Task instructions
Write out word for word each line from the one containing "Kennebunk (136, 1239)" through the close of the listing, including both ends. Pictures do not belong in the copy.

━━━━━ Data to examine ━━━━━

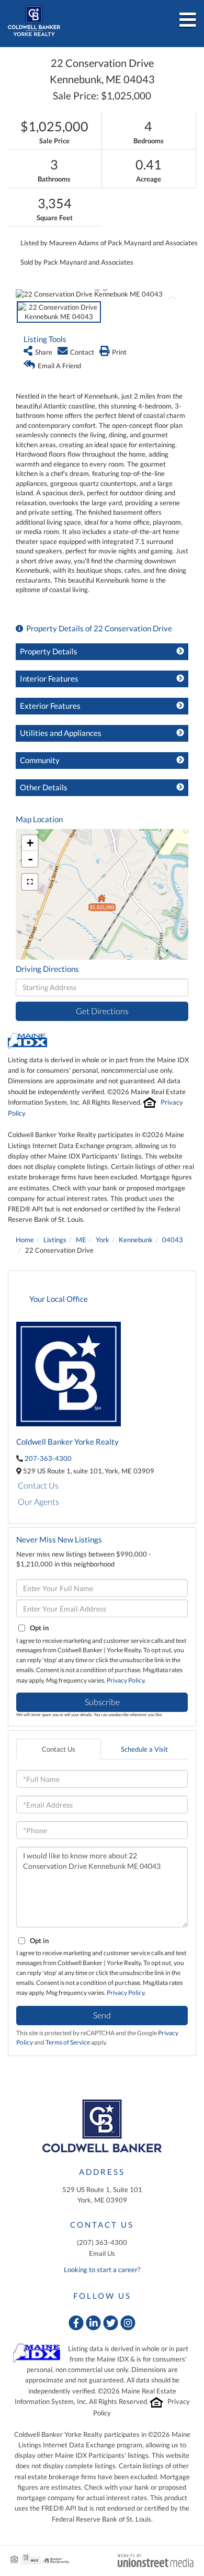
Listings (54, 1239)
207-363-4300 (48, 1458)
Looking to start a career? (102, 2269)
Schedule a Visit (144, 1749)
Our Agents (38, 1501)
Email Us (102, 2253)
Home (25, 1239)
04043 (172, 1239)
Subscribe (102, 1702)
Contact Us (38, 1485)
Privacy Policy (125, 1680)
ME (81, 1239)
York (102, 1239)
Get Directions (102, 1011)
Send (102, 2015)
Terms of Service (68, 2042)
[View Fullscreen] (30, 882)
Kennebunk (136, 1239)
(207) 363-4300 (102, 2242)
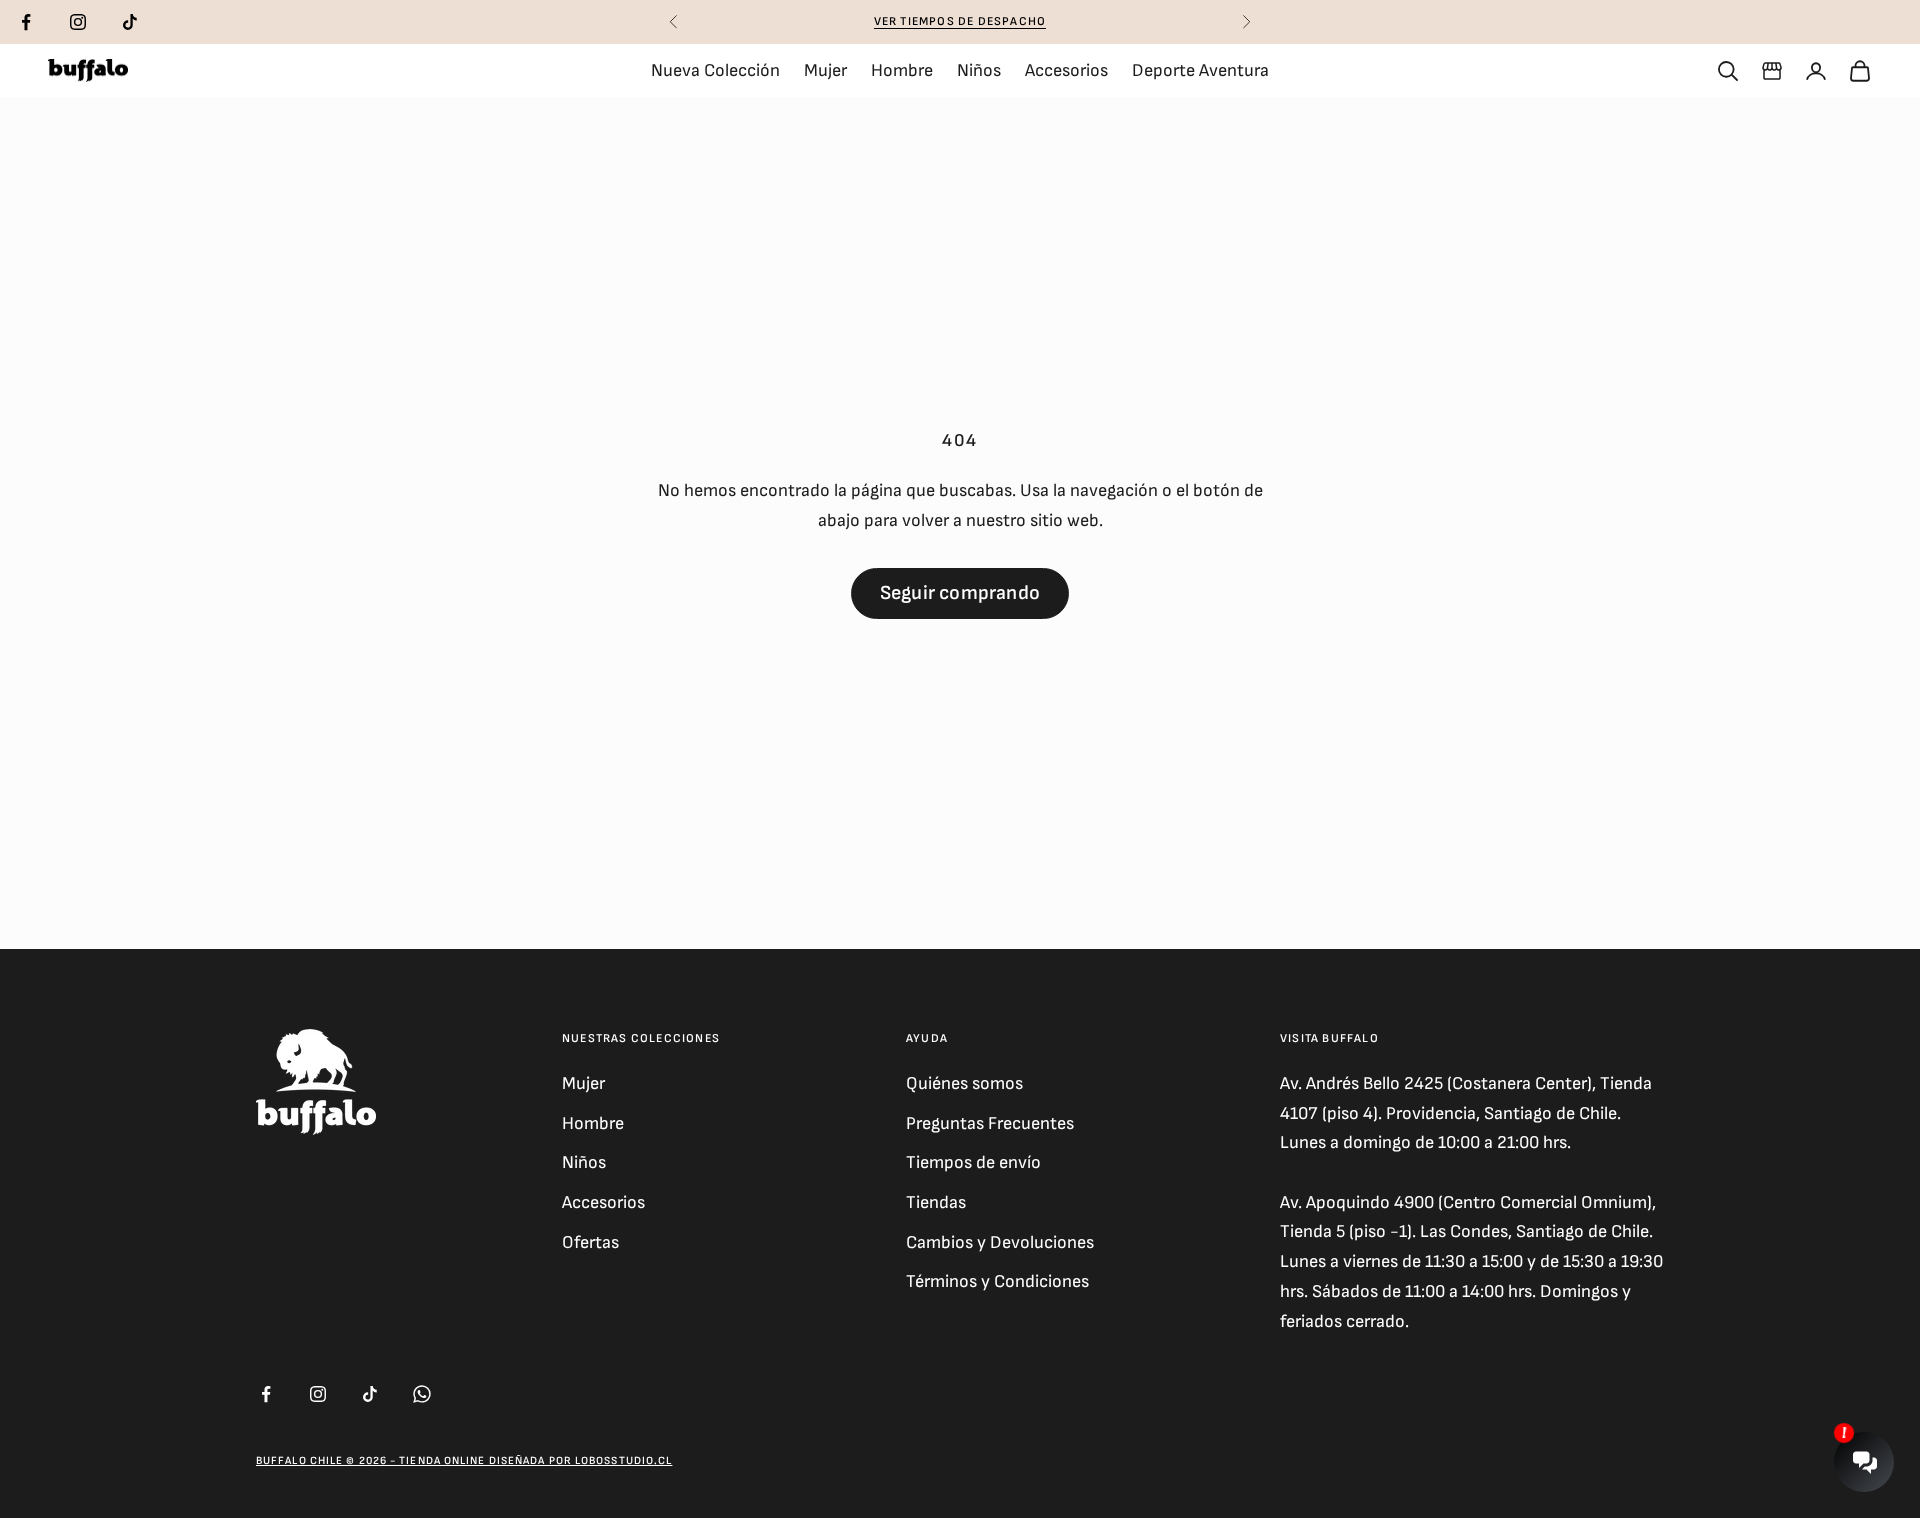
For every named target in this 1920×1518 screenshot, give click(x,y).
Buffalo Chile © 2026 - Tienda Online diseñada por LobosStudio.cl (464, 1460)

━━━━━

Response to the task
Kennebunk (136, 1239)
(207) 363-4300 (102, 2242)
For every named target in this 1920×1518 screenshot, give click(x,y).
Buffalo Chile © 2026 - Tienda Online diseñada por LobosStudio.cl (464, 1460)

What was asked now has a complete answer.